Original: { pathname: '/path/to/%?+=&.txt', query: { foo: 'bar' } }
Formatted: /path/to/%?+=&.txt?foo=bar
Parsed: { search: '?+=&.txt?foo=bar',
  query: { ' ': '', '.txt?foo': 'bar' },
  pathname: '/path/to/%',
  path: '/path/to/%?+=&.txt?foo=bar',
  href: '/path/to/%?+=&.txt?foo=bar' }

In this example, the question mark in the path doesn't get escaped/encoded in the returned string, so that string has different semantics, which get reflected in the parse.

The same applies if you change it to a hash symbol. I'm not sure how much the other characters matter, if at all, in the path specifically.

This came up because that's a valid filename/path on Mac OS X (so I would guess Unix in general), and Express gives you the decoded path just like that, e.g. for a request like GET /path/to/%25%3F%3D%2B%26.txt?foo=bar.

I looked into manually escaping it myself, but encodeURI() encodes too little (e.g. no ? or #), encodeURIComponent() encodes too much (e.g. /), and escape() seems to be bad/deprecated (besides missing +).

Ultimately, it seems to me that this breaks the contract of what you'd expect from url.format() -- that it'd maintain the semantics of the passed-in URL object. Thanks for the consideration!

@bnoordhuis
Copy link
Member

It's not really a bug but it may be somewhat unintuitive. The relevant RFCs (1738 and 2396) don't impose many restrictions on what characters are valid in a path and neither does node, the pathname you pass to util.format() is copied verbatim.

@coltrane
Copy link

coltrane commented Oct 6, 2012

The relevant RFCs (1738 and 2396) don't impose many restrictions on what characters are valid in a path

I disagree. The RFC(s) are pretty clear on both the composition of 'path', and on the encoding of individual uri-components during the construction of a URI string. (see below for support of this assertion).

If we intend for the url module to be RFC-compliant, then this behavior should be considered a bug, and (IMO) it should be fixed.

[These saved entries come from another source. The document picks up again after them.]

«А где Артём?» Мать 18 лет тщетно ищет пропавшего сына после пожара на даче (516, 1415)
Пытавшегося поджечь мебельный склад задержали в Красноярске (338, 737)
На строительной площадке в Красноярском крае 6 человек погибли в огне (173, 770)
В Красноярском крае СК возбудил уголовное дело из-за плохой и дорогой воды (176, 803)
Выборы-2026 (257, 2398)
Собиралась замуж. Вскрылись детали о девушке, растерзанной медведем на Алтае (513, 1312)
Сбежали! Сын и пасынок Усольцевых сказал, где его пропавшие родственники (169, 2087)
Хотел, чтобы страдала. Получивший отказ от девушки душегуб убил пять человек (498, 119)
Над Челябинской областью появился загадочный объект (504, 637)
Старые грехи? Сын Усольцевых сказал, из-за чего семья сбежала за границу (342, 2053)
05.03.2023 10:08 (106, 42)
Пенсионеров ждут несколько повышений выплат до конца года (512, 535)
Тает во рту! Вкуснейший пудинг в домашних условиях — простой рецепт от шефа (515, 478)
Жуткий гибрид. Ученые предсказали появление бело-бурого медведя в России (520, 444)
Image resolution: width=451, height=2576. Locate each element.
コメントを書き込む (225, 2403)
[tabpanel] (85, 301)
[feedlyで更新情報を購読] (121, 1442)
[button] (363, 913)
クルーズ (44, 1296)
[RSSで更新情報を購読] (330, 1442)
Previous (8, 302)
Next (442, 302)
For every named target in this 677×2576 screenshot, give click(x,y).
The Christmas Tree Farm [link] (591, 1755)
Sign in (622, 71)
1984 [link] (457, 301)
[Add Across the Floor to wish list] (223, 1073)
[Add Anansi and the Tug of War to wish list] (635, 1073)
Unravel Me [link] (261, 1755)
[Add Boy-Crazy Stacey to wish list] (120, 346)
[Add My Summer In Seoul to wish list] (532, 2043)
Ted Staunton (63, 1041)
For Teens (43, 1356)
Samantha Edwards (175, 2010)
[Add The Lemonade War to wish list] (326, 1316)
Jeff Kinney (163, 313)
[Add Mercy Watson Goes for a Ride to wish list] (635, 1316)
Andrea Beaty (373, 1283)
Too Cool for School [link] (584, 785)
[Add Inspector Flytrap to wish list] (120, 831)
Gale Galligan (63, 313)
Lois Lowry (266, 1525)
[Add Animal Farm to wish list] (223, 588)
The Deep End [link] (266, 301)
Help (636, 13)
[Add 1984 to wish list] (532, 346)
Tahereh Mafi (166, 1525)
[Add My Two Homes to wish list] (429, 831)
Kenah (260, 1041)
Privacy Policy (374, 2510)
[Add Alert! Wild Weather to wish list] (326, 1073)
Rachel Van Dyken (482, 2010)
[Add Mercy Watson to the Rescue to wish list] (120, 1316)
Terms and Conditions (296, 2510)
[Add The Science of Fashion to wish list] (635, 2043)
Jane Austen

I would be glad to submit a pull request, if there is interest among core committers in seeing this fixed.

Support

The relevant RFC is 3986. Section 3.3 provides the grammar of the path component. It indicates (and I'm paraphrasing here) that paths are composed of sequences of pchar separated by '/'. Here's how pchar breaks down:

pchar         = unreserved / pct-encoded / sub-delims / ":" / "@"
unreserved    = ALPHA / DIGIT / "-" / "." / "_" / "~"
pct-encoded   = "%" HEXDIG HEXDIG
sub-delims    = "!" / "$" / "&" / "'" / "(" / ")"
                 / "*" / "+" / "," / ";" / "="

Note that ? and # aren't in there. A number of other chars are absent too. Any character not in that grammar, should be encoded, as explained in section 2.1

   A percent-encoding mechanism is used to represent a data octet in a
   component when that octet's corresponding character is outside the
   allowed set or is being used as a delimiter of, or within, the
   component.

Section 2.2 adds further support:

   ... If data for a URI component would conflict with a reserved
   character's purpose as a delimiter, then the conflicting data must be
   percent-encoded before the URI is formed.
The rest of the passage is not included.